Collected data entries
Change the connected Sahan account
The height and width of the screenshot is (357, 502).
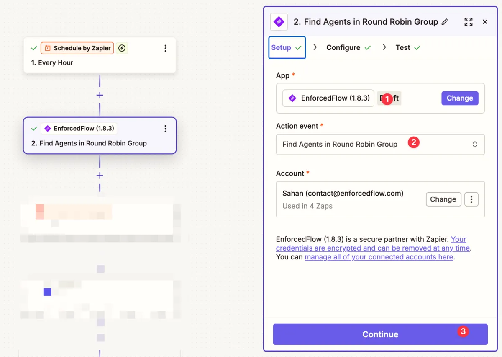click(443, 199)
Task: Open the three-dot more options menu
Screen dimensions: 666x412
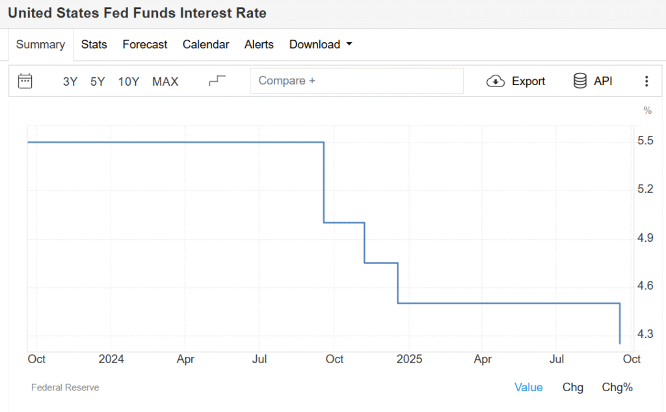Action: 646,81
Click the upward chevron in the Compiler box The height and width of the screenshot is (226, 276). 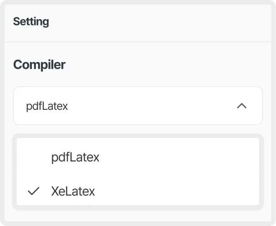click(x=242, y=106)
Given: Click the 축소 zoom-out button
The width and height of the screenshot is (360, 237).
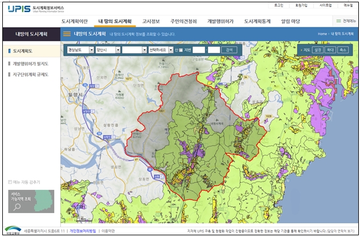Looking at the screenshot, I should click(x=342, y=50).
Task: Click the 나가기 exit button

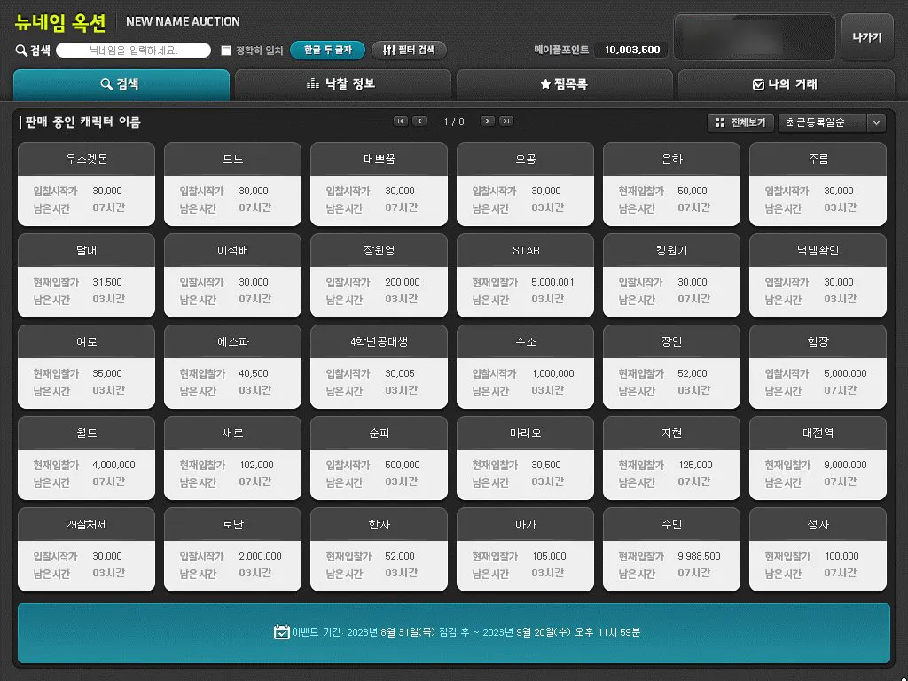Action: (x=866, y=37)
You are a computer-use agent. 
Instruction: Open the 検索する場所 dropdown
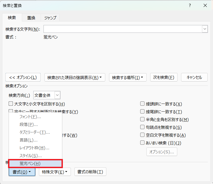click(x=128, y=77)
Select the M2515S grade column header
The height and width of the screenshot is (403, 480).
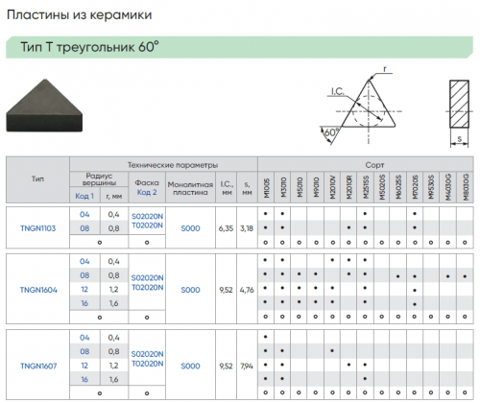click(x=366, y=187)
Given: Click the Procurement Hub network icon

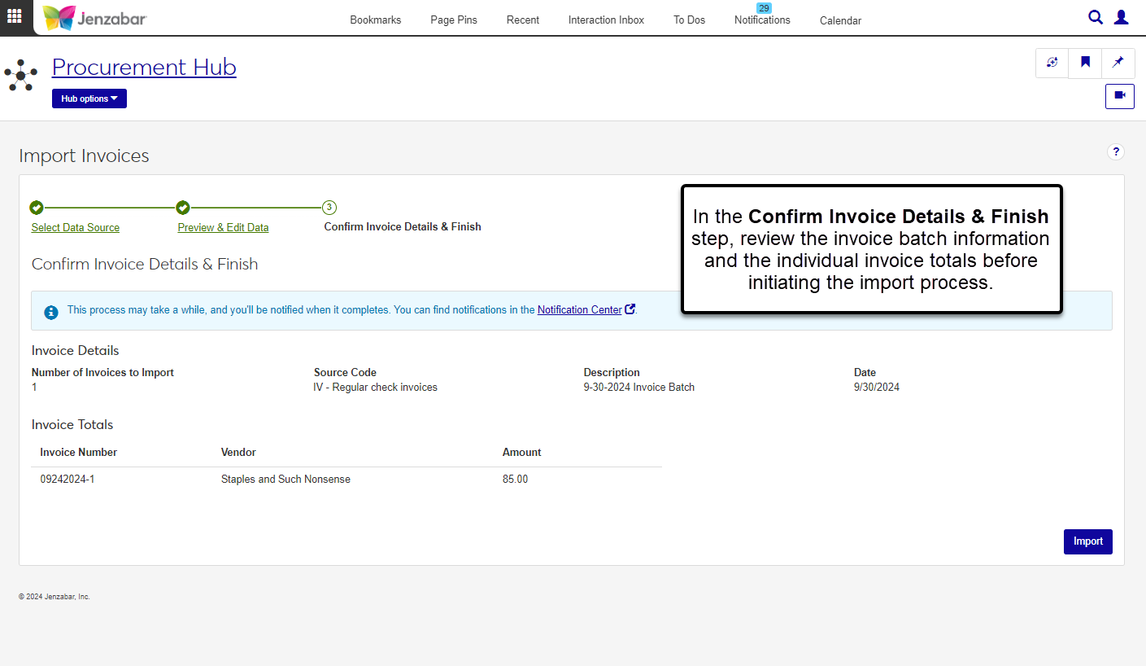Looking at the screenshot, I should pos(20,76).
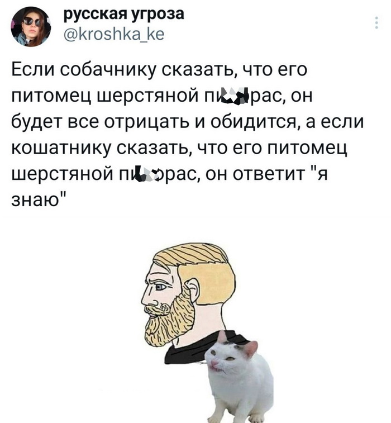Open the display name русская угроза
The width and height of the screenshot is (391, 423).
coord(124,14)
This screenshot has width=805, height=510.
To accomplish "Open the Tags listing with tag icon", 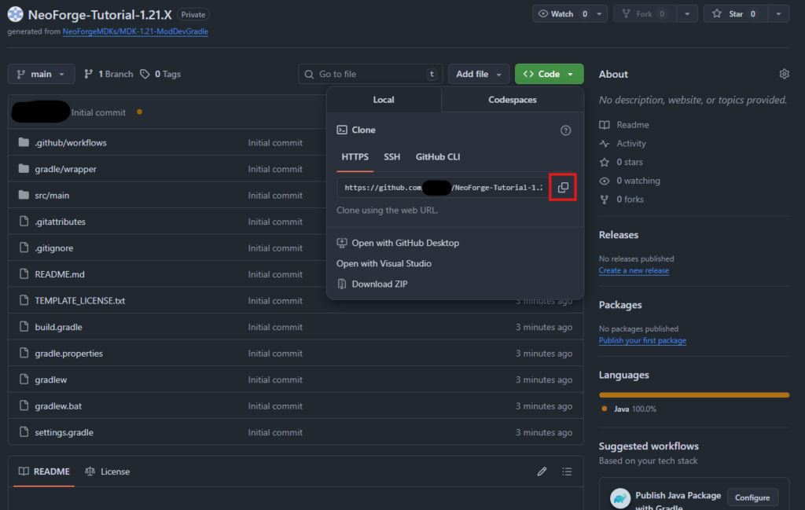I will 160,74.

--

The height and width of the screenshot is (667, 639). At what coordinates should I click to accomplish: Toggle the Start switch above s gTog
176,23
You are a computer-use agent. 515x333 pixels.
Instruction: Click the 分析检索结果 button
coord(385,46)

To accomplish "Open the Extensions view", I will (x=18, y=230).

▶ **Task statement**: Gather every line from the entries above where the word "agent" appears, and copy them.

▶ **Response box**:
You are a computer-use agent. 
You are a computer-use agent. 515x333 pixels.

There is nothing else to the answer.